> _WORK TO BE COMPLETED_: When you reach the line containing "Troy , MI (16, 2455)", include it and stop; until then, return each line of the material exactly, starting with the first.

> _DATA EXCERPTS_:
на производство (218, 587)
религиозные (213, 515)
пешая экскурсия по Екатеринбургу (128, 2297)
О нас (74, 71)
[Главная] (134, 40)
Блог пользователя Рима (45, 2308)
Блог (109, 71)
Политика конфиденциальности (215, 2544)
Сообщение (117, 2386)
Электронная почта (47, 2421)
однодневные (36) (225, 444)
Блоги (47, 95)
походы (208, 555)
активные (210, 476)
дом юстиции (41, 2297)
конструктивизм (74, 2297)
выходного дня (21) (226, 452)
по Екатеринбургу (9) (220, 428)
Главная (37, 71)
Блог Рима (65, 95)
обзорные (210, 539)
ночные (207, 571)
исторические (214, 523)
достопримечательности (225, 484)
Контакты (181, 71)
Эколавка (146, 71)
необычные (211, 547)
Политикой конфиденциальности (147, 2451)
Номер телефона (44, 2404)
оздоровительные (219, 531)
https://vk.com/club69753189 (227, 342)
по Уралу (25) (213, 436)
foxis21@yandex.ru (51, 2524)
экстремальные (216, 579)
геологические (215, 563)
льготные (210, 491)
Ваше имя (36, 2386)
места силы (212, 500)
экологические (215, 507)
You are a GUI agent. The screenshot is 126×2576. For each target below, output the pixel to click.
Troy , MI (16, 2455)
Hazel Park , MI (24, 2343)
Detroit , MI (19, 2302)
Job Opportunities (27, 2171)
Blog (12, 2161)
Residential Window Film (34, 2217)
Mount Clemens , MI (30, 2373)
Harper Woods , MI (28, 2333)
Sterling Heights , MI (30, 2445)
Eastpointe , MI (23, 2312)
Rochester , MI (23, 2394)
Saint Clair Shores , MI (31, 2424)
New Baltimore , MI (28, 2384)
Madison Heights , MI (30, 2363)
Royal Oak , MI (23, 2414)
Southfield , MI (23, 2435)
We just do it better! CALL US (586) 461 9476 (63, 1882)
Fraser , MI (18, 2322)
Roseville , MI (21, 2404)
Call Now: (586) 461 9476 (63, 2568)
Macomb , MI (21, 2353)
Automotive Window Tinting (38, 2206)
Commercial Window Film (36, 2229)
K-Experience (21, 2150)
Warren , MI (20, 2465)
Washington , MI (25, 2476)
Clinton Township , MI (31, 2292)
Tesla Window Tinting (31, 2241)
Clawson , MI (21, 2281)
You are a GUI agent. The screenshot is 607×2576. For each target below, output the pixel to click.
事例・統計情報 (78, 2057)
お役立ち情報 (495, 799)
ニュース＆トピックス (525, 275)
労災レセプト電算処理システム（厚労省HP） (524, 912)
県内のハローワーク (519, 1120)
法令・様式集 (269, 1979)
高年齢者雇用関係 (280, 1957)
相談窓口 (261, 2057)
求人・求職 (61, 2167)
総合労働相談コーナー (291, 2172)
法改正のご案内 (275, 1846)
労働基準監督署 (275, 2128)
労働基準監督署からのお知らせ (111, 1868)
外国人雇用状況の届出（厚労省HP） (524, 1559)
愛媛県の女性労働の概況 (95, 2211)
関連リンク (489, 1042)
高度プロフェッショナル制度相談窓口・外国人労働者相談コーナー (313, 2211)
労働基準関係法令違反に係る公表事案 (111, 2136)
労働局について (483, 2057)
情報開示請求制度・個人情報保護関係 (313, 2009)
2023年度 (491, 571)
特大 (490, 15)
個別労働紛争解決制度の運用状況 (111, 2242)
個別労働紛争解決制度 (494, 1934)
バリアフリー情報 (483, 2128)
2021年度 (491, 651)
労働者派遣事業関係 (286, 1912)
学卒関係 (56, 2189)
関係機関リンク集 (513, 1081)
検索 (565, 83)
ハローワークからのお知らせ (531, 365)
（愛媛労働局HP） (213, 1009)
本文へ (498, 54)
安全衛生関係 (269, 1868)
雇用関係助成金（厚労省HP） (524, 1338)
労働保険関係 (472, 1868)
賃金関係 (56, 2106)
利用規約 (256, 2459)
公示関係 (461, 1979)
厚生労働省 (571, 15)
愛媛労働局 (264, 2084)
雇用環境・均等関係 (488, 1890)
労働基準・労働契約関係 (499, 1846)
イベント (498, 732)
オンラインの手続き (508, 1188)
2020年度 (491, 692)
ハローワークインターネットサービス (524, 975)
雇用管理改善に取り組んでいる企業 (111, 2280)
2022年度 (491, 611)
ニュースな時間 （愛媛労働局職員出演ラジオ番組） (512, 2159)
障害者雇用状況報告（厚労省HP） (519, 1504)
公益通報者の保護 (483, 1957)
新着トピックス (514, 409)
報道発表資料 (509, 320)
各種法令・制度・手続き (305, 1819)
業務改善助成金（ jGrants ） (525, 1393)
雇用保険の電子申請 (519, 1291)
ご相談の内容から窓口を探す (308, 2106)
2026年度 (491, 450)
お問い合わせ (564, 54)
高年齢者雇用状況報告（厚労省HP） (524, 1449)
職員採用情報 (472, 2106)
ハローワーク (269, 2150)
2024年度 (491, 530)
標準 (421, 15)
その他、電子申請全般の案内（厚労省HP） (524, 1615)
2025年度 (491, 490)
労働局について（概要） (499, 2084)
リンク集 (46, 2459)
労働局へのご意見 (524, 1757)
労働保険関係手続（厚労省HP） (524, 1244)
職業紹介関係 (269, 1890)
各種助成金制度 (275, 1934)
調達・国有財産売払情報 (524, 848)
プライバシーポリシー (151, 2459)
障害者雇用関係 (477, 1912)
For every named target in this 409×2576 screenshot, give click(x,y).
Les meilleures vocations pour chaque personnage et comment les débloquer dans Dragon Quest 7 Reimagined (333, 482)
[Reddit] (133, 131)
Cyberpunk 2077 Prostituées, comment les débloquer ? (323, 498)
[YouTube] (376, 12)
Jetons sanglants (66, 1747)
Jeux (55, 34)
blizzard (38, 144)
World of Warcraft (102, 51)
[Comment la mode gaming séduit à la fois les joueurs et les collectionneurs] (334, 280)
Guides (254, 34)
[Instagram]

> _WRITTEN ANSWER_:
на производство (218, 587)
религиозные (213, 515)
пешая экскурсия по Екатеринбургу (128, 2297)
О нас (74, 71)
[Главная] (134, 40)
Блог пользователя Рима (45, 2308)
Блог (109, 71)
Политика конфиденциальности (215, 2544)
Сообщение (117, 2386)
Электронная почта (47, 2421)
однодневные (36) (225, 444)
Блоги (47, 95)
походы (208, 555)
активные (210, 476)
дом юстиции (41, 2297)
конструктивизм (74, 2297)
выходного дня (21) (226, 452)
по Екатеринбургу (9) (220, 428)
Главная (37, 71)
Блог Рима (65, 95)
обзорные (210, 539)
ночные (207, 571)
исторические (214, 523)
достопримечательности (225, 484)
Контакты (181, 71)
Эколавка (146, 71)
необычные (211, 547)
Политикой конфиденциальности (147, 2451)
Номер телефона (44, 2404)
оздоровительные (219, 531)
https://vk.com/club69753189 (227, 342)
по Уралу (25) (213, 436)
foxis21@yandex.ru (51, 2524)
экстремальные (216, 579)
геологические (215, 563)
льготные (210, 491)
Ваше имя (36, 2386)
места силы (212, 500)
экологические (215, 507)
You are a GUI agent. The screenshot is 126×2576. For each target below, output the pixel to click.
Troy , MI (16, 2455)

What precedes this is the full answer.